**Source passage:**
^^^^

Updated: Mar 19, 2022




I’m from paper and pencil time. This was when backpacks were overflowing with looseleaf papers that had torn away from three-ring binders because it was also the time before the invention of the reinforced looseleaf tabs. Dividers, made of thicker paper lasted a bit longer but would inevitably also tear away from the binder and contribute to a chaotic nest of papers full of penciled-on words corrected in red pen.

In paper-pencil time, we collected stationary with matching envelopes that we would bring in to school to show each other. Snoopy, Holly Hobby, unicorns, rainbows, Hello Kitty and so on. In paper-pencil time, we wrote each other letters during summer vacation and also made our own stationary by decorating the margins of white or loose leaf paper as well as the backs of envelopes to match. It was also a time when we designed our own bookmarks and used a hole-puncher to make a small hole at the top to string a decorative piece of yarn through. I remember making a book of bookmarks with my friend Kate that held different sized bookmarks to sell and which we priced anywhere from five cents to twenty-five cents.

In paper-pencil time, chewing pencils was a thing for some kids. I wasn’t sure why they did that and it grossed me out, although I did bite into a pencil once to see what all the fuss was about.

Erasing was rigorous during paper-pencil time and whiteout was not a thing, so we all, at one time or another, found ourselves biting the small metal top of our pencils to try to squeeze out more of the eraser when it wore down.

We wrote pages and pages of homework that always contained the ghost markings of erased words, thoughts, and misspellings. You see, one could never fully erase the blunder so we just did the best we could with our molar-marked pencil erasers. How teachers read our penmanship was beyond me although there was this girl, Erica who had neat and perfect penmanship that matched her perfect, neat, beautiful clothes and her perfect long nails. Her bedroom is probably really clean and organized, I thought to myself. The rest of us belonged in third grade while Erica seemed like a small adult; a kid with an old soul who was kind to everyone but probably screaming inside, Lord get me away from these pencil biters who can’t even get through one sentence without erasing anything!!

Our teachers had this strange paper that allowed them to make copies. My mom and my older brother just recently jarred my memory when they helped me recall this memory of what was called Mimeograph stencil paper; used to write out our assignments which were then copied using the weird machine in the front office. I thought it was some kind of carbon paper but when my mom wrote the word Mimeograph in an email to me, all I could hear was Mrs. Lowey’s voice and I freaked out and immediately called my brother who is two years older than me. My brother held this memory with all of his senses as he described the paper, its blue ink, the sound of the machine and the awful smell of rubbing alcohol on the assignment sheets that were handed out to us. As I listened, my eyes grew wider and all I could do was smile because he brought it all back to me over a phone call, taking place between New York and Florida.

^^^^

**Raw records:**
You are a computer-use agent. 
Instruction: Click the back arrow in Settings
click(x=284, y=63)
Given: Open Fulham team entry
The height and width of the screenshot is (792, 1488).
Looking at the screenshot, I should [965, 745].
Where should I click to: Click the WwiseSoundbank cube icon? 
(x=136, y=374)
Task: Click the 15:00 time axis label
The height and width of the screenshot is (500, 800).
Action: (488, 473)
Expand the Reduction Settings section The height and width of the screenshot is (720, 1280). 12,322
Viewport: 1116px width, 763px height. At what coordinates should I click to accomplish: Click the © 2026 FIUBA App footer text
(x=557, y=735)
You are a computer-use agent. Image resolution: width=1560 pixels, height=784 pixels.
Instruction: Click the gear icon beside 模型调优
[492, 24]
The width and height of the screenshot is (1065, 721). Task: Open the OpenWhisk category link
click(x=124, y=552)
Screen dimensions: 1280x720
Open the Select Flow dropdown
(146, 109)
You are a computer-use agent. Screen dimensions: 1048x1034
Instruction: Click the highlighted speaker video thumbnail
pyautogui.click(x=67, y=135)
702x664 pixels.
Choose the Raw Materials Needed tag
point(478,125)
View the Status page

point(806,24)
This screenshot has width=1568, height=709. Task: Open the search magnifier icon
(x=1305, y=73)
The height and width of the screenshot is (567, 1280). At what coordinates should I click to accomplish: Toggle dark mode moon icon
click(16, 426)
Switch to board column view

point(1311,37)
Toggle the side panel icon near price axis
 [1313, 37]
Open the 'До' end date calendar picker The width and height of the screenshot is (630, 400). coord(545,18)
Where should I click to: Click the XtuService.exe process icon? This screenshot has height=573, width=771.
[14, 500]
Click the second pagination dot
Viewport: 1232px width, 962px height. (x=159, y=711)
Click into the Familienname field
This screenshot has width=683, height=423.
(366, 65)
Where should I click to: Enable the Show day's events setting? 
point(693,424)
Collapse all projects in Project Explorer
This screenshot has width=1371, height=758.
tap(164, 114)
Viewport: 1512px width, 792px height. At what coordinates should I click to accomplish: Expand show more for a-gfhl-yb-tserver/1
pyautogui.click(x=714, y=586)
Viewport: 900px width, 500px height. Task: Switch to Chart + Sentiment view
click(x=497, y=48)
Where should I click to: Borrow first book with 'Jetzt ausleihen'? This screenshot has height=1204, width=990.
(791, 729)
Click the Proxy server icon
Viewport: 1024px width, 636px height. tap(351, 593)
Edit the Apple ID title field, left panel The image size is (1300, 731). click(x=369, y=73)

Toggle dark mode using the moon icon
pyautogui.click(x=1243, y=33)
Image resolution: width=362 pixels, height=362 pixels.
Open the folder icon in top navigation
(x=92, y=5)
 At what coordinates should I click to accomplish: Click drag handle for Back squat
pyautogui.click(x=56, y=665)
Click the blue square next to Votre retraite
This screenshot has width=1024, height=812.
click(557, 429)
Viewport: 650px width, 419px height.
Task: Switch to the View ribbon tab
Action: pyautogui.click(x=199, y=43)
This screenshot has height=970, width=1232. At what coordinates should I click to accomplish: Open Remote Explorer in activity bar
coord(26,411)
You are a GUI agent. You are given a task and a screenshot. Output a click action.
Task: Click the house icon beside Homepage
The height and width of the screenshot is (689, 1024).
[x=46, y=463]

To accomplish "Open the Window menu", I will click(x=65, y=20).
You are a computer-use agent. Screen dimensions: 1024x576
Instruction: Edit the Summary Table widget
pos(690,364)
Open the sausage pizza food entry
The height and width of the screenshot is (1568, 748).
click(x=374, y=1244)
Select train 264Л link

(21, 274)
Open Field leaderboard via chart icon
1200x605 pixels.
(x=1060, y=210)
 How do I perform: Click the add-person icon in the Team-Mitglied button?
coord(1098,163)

^^^^

**To be done:**
A) In the essay about paper-and-pencil school days, what range of prices was set for the bookmarks sold from the book made with Kate?
B) Continue the essay about paper-and-pencil school days from the point where it stops.

**Responses for each task:**
A) Anywhere from five cents to twenty-five cents.

B)
There was no erasing on the mimeograph paper so the teachers could not make any mistakes otherwise they would have to just cross the word out and continue. I remember getting my legal size page of whatever the teacher had copied and handed out. I remember Mrs. Lowey filled her paper up with so much information that I could never read it all. It was just too much to read and the writing was messy and hard for me to decode quickly. Mrs. Lowey was not Erica. Mrs. Lowey was messy and loved giving us messy art projects. I loved Mrs. Lowey because I knew her house was messy.

Flour + Water + Newspapers = A Mess

Once a year on May 1st we decorated trees in Riverside Park. They called it May Day and it was a celebration of Spring that we commemorated by picking themes and making paper decorations to hang on trees. I remember one year our class theme was birds and another year it was fairies. I remember the whole school walking down the city streets to the park each of us holding our paper offering to Spring, and I remember dancing the May Pole dance which was organized by the dance teacher, Mrs. Gottfried. Yes, it was a time of paper, pencils and Pagan rituals at PS 75 — the good old days when teachers could swing open the school doors and walk hundreds of kids through city streets to a park.

Years later I thought about the May Day activities in the park and wondered how long it took for the winds and the rains to erase all of our paper creations. Like in some surreal film, I imagined the colors made with markers, crayons and Tempra paints, washing off and staining the grass below in rainbow colors. I imagined the glitter and feathers flying through the air and over the Hudson River while birds carried off long strands of yarn for their nests. I guessed that whatever faded papers were left became soggy with the summer rains then brittle with the summer heat until the fall winds came in to yank them off the naked limbs of the trees and send them off toward New Jersey.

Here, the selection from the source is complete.